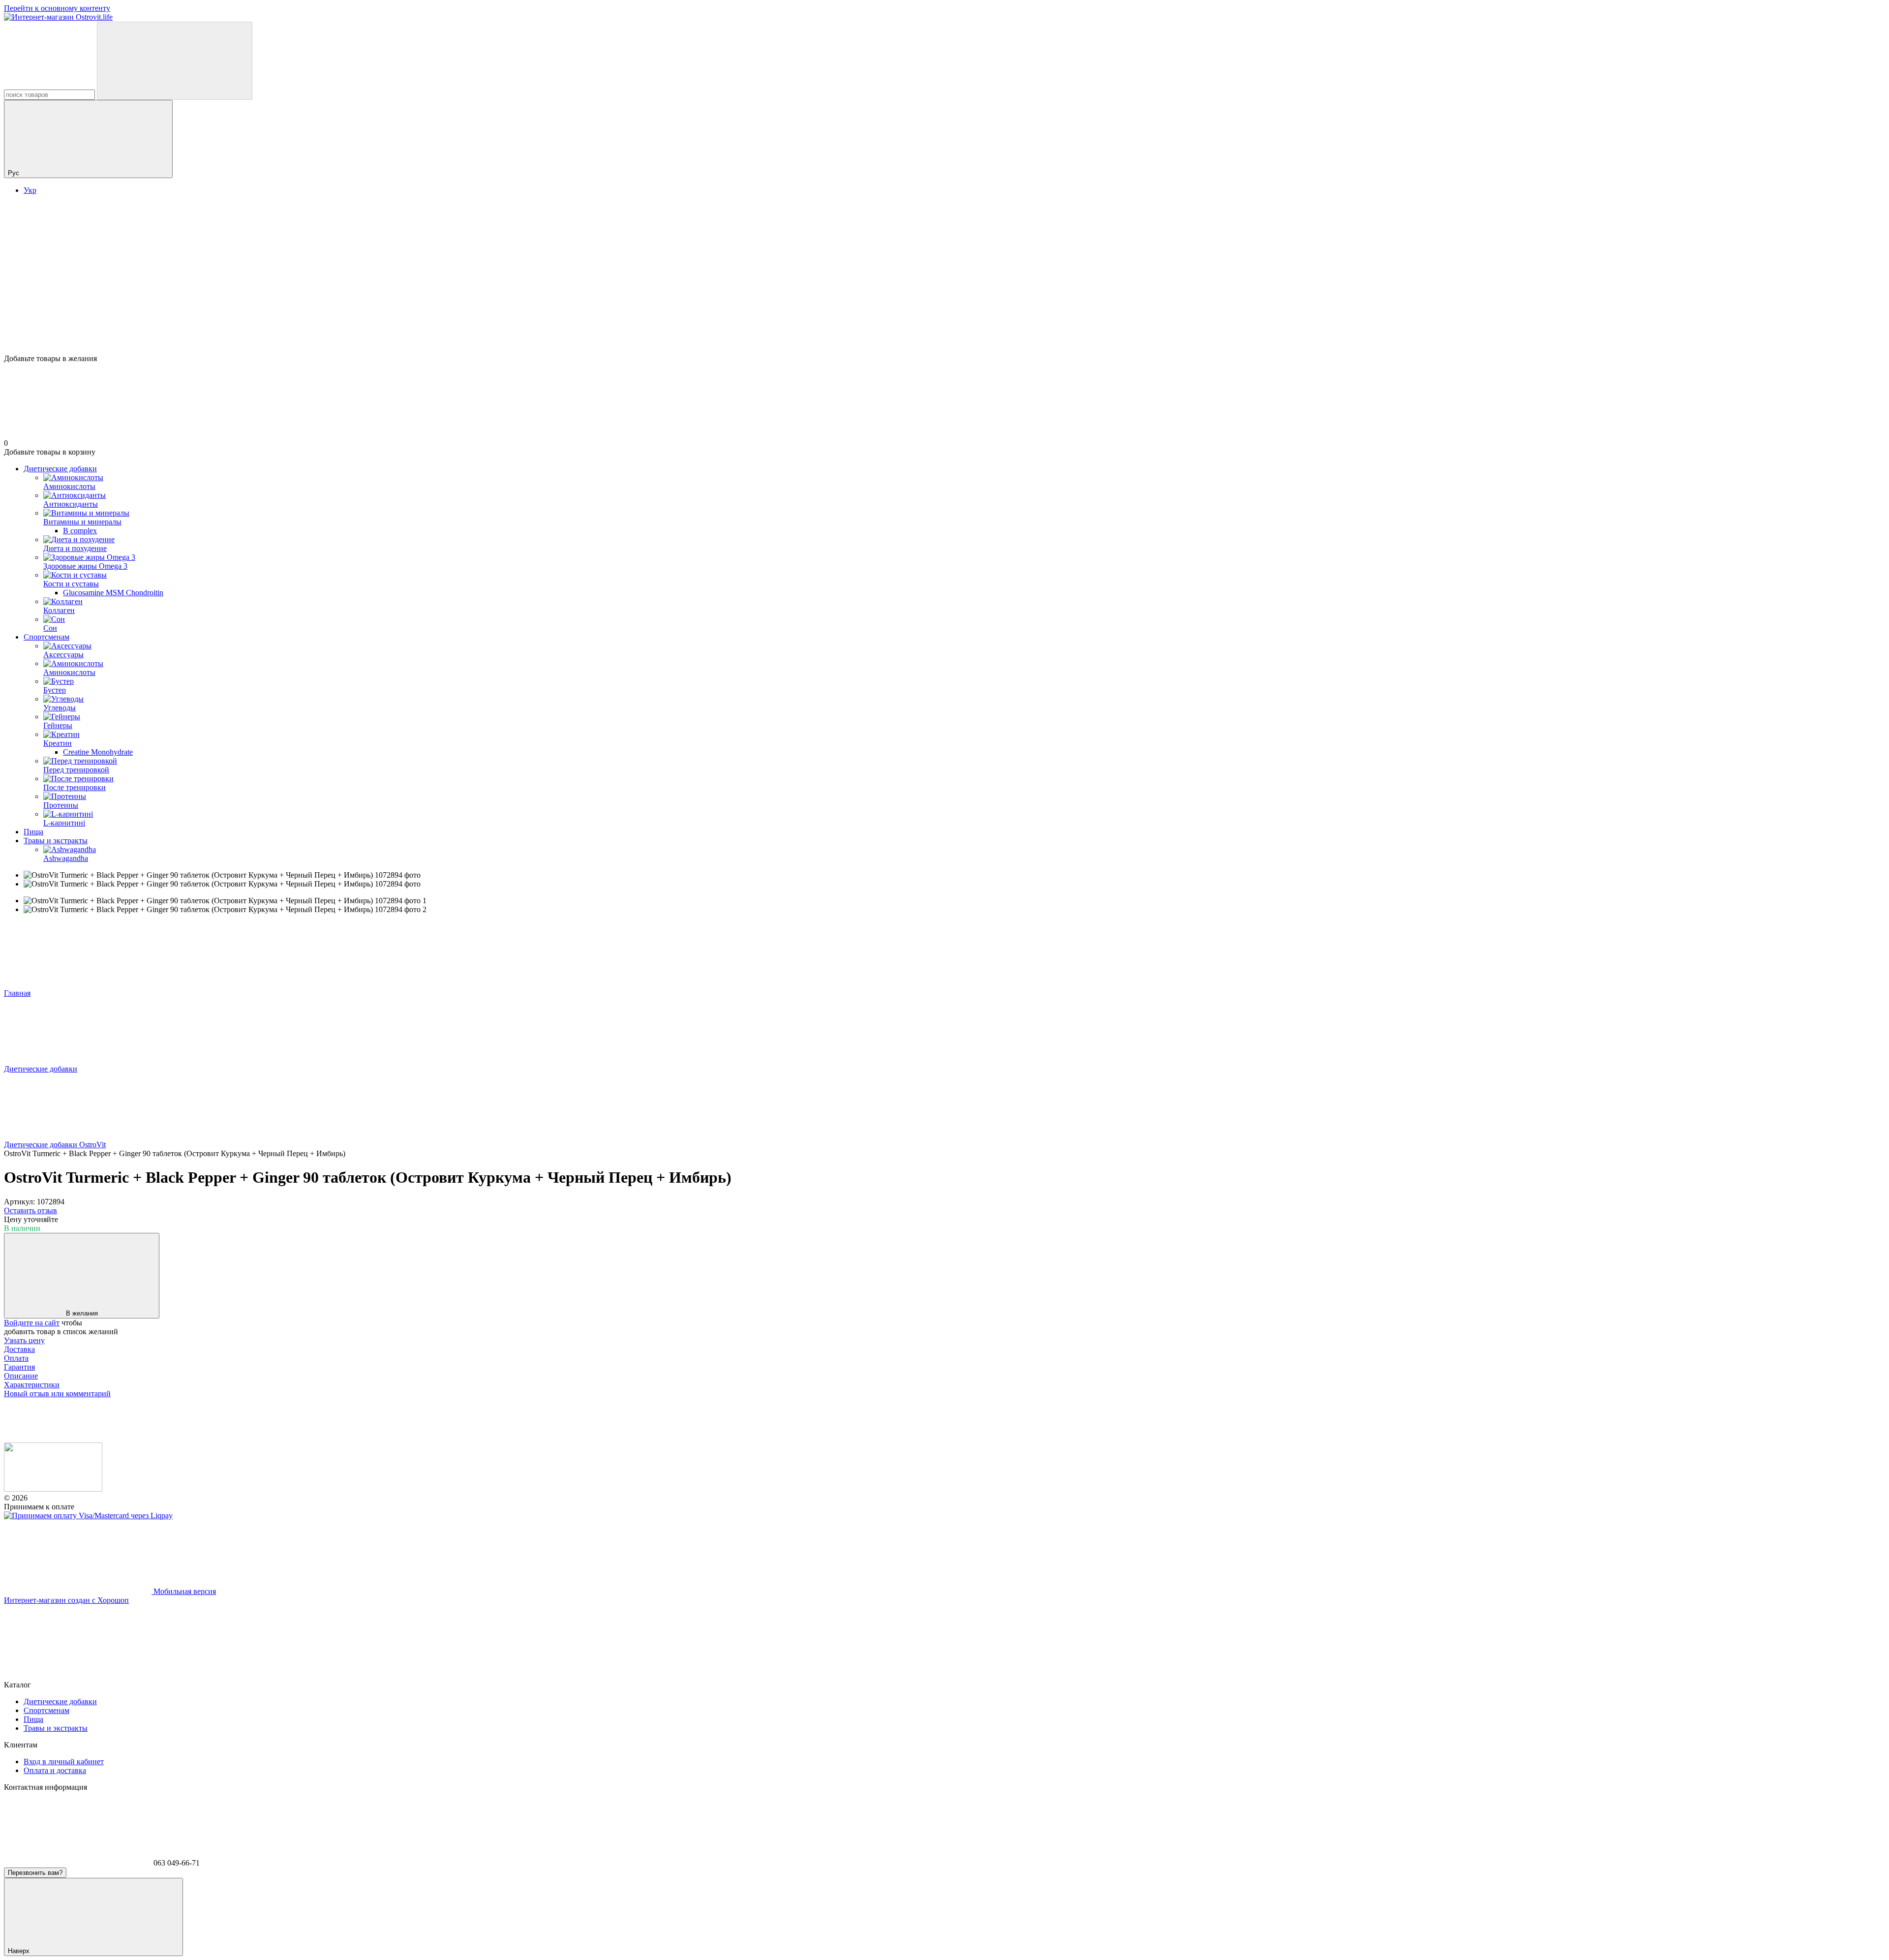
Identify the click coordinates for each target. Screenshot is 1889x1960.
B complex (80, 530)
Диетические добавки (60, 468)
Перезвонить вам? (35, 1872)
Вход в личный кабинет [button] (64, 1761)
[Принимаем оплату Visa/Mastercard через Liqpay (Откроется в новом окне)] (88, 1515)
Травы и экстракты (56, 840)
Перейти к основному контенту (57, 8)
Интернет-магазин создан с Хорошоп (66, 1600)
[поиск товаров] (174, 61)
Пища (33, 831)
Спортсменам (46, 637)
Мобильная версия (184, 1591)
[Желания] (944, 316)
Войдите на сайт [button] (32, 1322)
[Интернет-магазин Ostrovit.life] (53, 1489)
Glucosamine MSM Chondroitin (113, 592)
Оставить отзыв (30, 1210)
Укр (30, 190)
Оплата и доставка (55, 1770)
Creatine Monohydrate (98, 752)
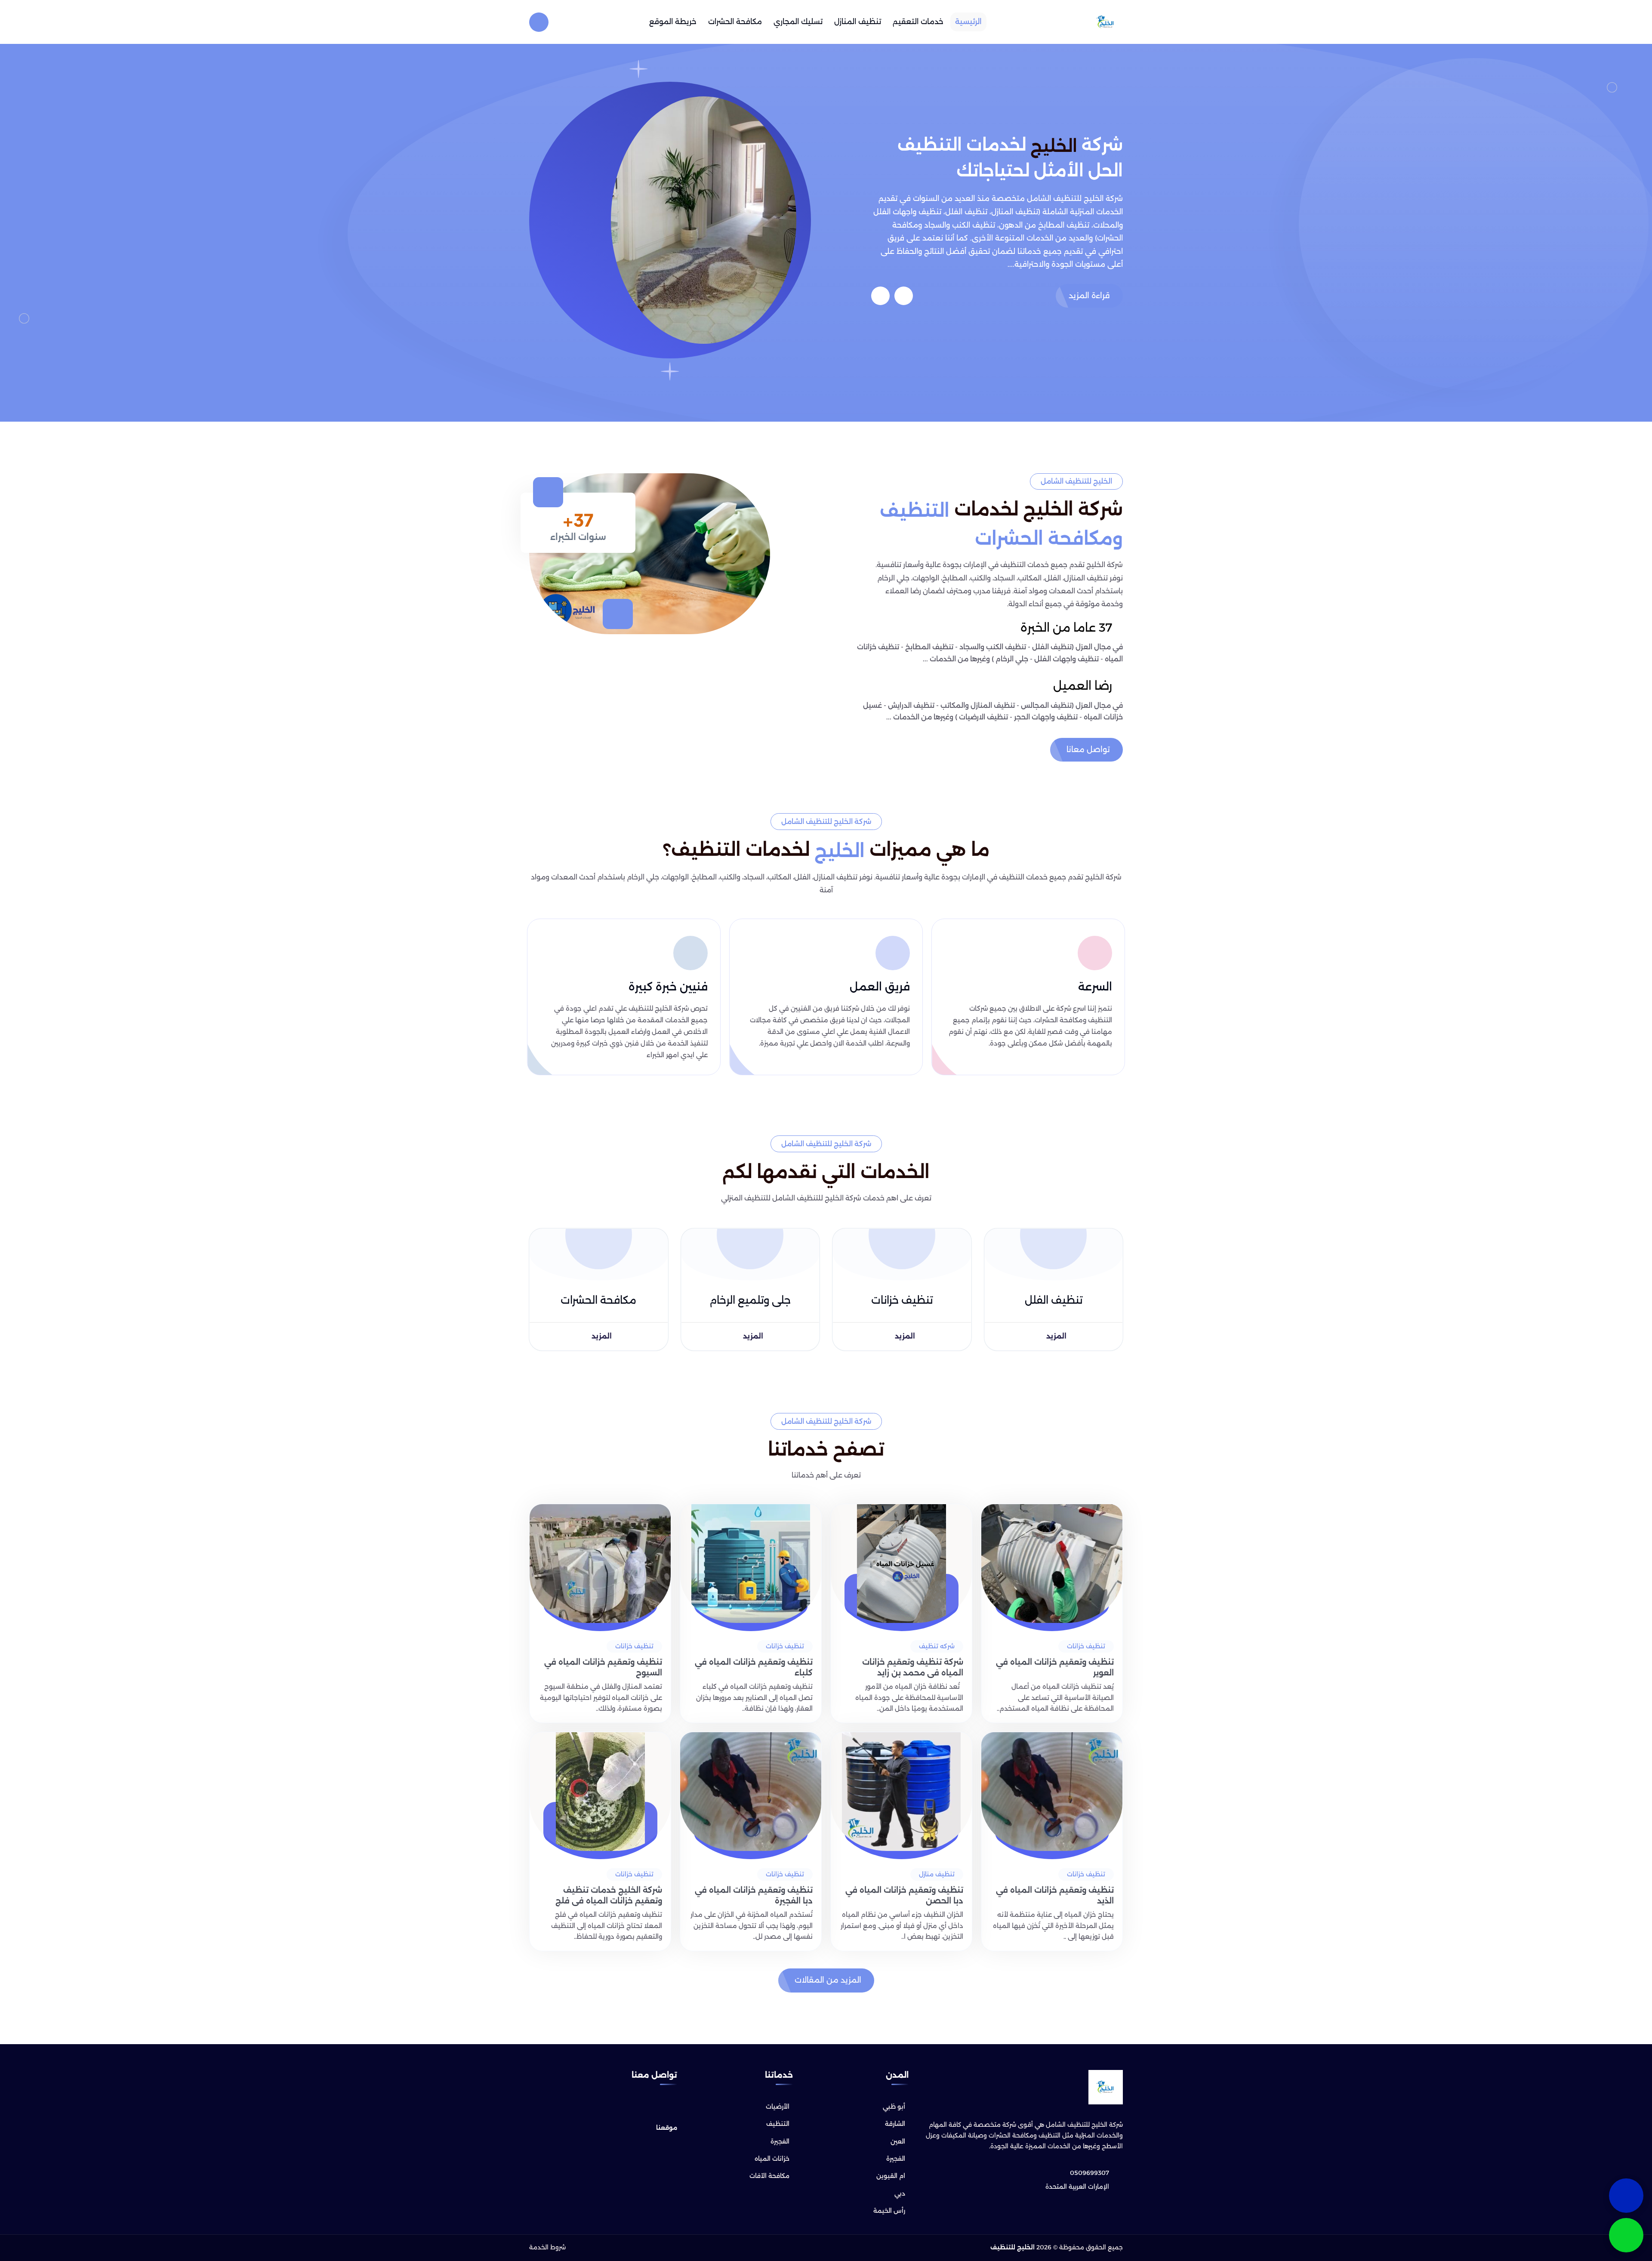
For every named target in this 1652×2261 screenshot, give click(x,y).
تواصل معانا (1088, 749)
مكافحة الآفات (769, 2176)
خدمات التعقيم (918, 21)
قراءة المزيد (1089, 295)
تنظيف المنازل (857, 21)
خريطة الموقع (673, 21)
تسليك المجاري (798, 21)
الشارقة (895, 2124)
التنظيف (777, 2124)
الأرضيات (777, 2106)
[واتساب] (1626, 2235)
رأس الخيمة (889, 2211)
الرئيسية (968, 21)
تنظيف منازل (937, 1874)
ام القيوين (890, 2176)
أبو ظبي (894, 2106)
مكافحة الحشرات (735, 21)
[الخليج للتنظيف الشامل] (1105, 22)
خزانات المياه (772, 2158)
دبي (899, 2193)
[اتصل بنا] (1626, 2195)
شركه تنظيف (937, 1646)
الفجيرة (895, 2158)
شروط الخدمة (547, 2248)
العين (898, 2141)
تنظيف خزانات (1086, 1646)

■ What you should do
Reproduce the material exactly. Pictures stay out.

■ Result
Identify the click coordinates for each target. Screenshot is 1889x1960.
B complex (80, 530)
Диетические добавки (60, 468)
Перезвонить вам? (35, 1872)
Вход в личный кабинет [button] (64, 1761)
[Принимаем оплату Visa/Mastercard через Liqpay (Откроется в новом окне)] (88, 1515)
Травы и экстракты (56, 840)
Перейти к основному контенту (57, 8)
Интернет-магазин создан с Хорошоп (66, 1600)
[поиск товаров] (174, 61)
Пища (33, 831)
Спортсменам (46, 637)
Мобильная версия (184, 1591)
[Желания] (944, 316)
Войдите на сайт [button] (32, 1322)
[Интернет-магазин Ostrovit.life] (53, 1489)
Glucosamine MSM Chondroitin (113, 592)
Оставить отзыв (30, 1210)
Укр (30, 190)
Оплата и доставка (55, 1770)
Creatine Monohydrate (98, 752)
For every named target in this 1652×2261 screenshot, give click(x,y).
تواصل معانا (1088, 749)
مكافحة الآفات (769, 2176)
خدمات التعقيم (918, 21)
قراءة المزيد (1089, 295)
تنظيف المنازل (857, 21)
خريطة الموقع (673, 21)
تسليك المجاري (798, 21)
الشارقة (895, 2124)
التنظيف (777, 2124)
الأرضيات (777, 2106)
[واتساب] (1626, 2235)
رأس الخيمة (889, 2211)
الرئيسية (968, 21)
تنظيف منازل (937, 1874)
ام القيوين (890, 2176)
أبو ظبي (894, 2106)
مكافحة الحشرات (735, 21)
[الخليج للتنظيف الشامل] (1105, 22)
خزانات المياه (772, 2158)
دبي (899, 2193)
[اتصل بنا] (1626, 2195)
شركه تنظيف (937, 1646)
الفجيرة (895, 2158)
شروط الخدمة (547, 2248)
العين (898, 2141)
تنظيف خزانات (1086, 1646)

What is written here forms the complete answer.